NICE presents us with a paradox when faced with DCC of the second molar. The early, prophylactic loss of the third molar will prevent DCC from forming but this is contrary to NICE's guidance where removal is indicated only in the presence of disease. NICE guidance does need to be reviewed and improved but NICE's guidance is not solely a list of clinical indications for third molar removal. NICE supports any decision related to third molar management as the guidance clearly states that it is just that – guidance – it is not a guideline nor a treatment algorithm. Unfortunately, non-clinical stakeholders, such as the NHS and private commissioners of care, have been misinterpreting the guidance in a monochrome manner to justify fiscal policies of saving money and not focusing on the needs and benefits of the individual patient. With finite amounts of resources, the general objective is to optimize resources and minimize cost, where possible, and third molar management is easy prey to such a policy.
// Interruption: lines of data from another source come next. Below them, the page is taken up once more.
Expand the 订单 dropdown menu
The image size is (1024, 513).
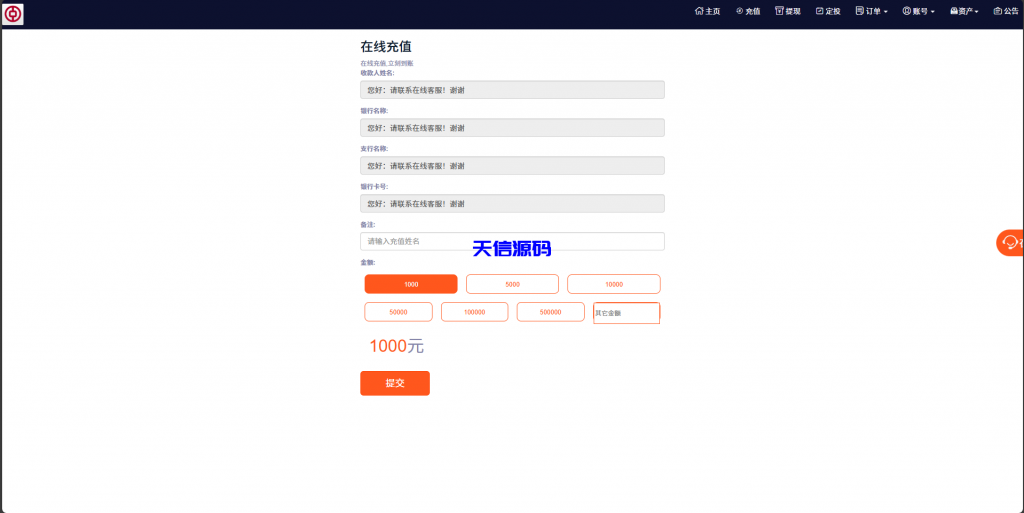872,11
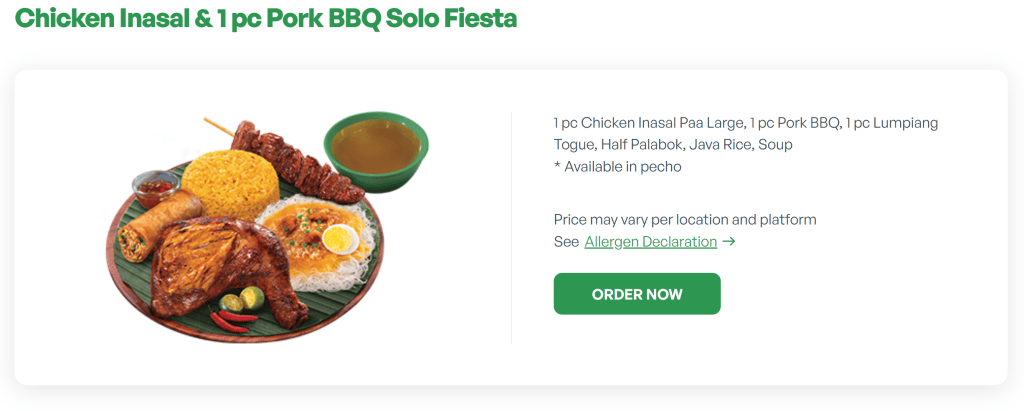Click the 'Togue, Half Palabok, Java Rice, Soup' line
Image resolution: width=1024 pixels, height=411 pixels.
(673, 145)
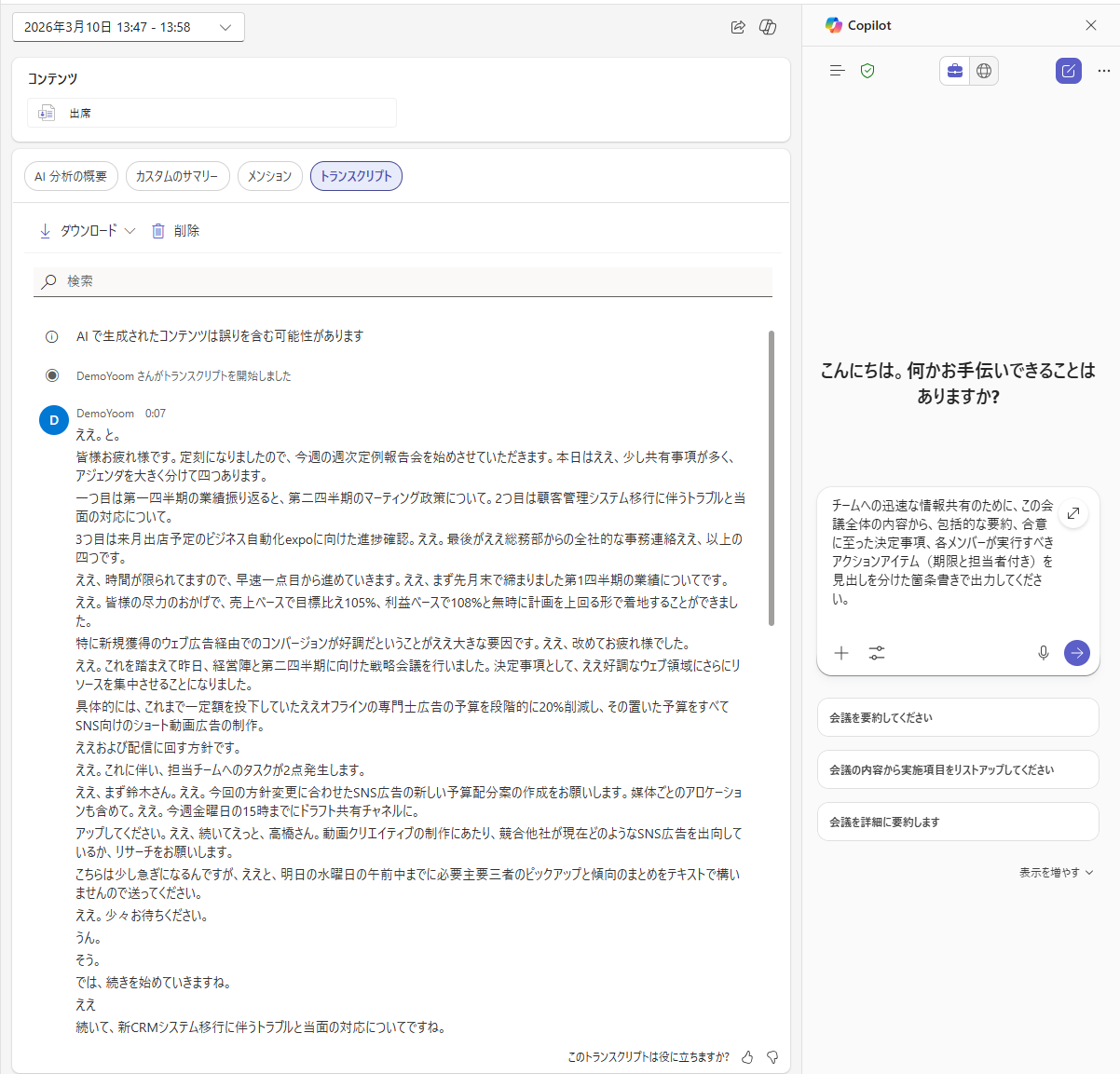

As NICE states, ‘…NICE guidance does not override the individual responsibility of health professionals to make the appropriate decisions in the circumstances of the individual patient and in consultation with the patient.’ The circumstances of individual patients and their informed choices should ultimately dictate their management and treatment, not NICE's deficient list of treatment indicators. For those patients who become diagnosed with DCC, restoration or extraction of the second molar is indicated (Figure 5). Where restoration is planned, the third molar will have to be removed to facilitate restoration. Attempting to restore the second molar with the third molar still present can result in a compromised restoration and leave the second molar at risk of further DCC (Figures 6 and 7). If the second molar is unrestorable, or if the patient chooses removal, then consideration may be given to retaining the third molar, especially if the risk of IDN injury is high. Often the second molar can be restored, however, access can be difficult due to the relative depth of the DCC on the root, restricting positioning of a matrix band distally to a good margin for a restoration. Endodontic treatment of the second molar is often indicated as caries can rapidly penetrate into the pulp, resulting in more extensive and expensive treatment. Long-term approximately 40% of second molars associated with DCC are lost.15

Figure 5. Optional treatments for patients diagnosed with distal cervical caries (DCC), ie restoration or extraction of the second molar is indicated.
Figure 6. Restored DCC on Md2M.
Figure 7. Previously restored Md2M with secondary DCC.

Conclusion

Distal cervical caries of the second molar has become a common disease related to impacted third molars and the relative risks for patients acquiring the disease are well established. DCC is ultimately a preventable disease and eliminating the detrimental effect of the third molar on the second molar will prevent this disease from occurring. Consideration, therefore, needs to be given to patients who are at risk of DCC forming, advice on prevention and early intervention should be considered and discussed and, where clinicians and patients consider and agree that early removal is indicated, then treatment should be undertaken accordingly.